(Pointing data for pages and screens)

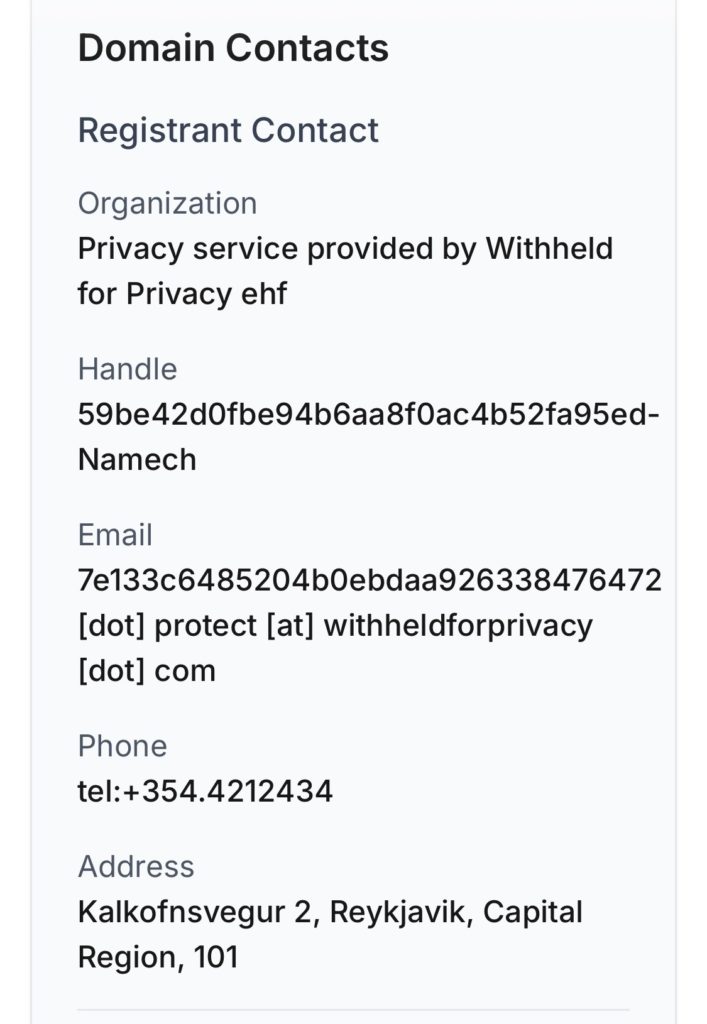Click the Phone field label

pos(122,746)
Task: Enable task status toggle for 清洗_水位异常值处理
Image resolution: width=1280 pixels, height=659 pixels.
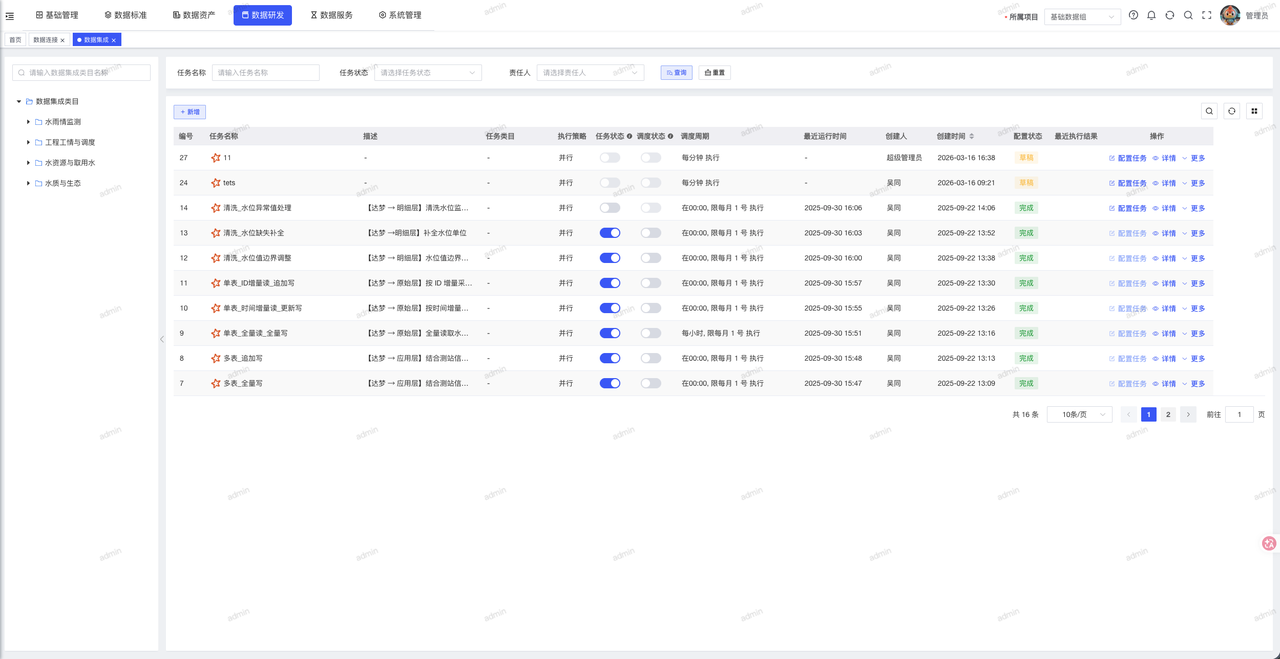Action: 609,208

■ **Task to complete**: Collect and copy out every line of the entries that contains the string "Enable". Case counts.

■ **The result**:
Task: Enable task status toggle for 清洗_水位异常值处理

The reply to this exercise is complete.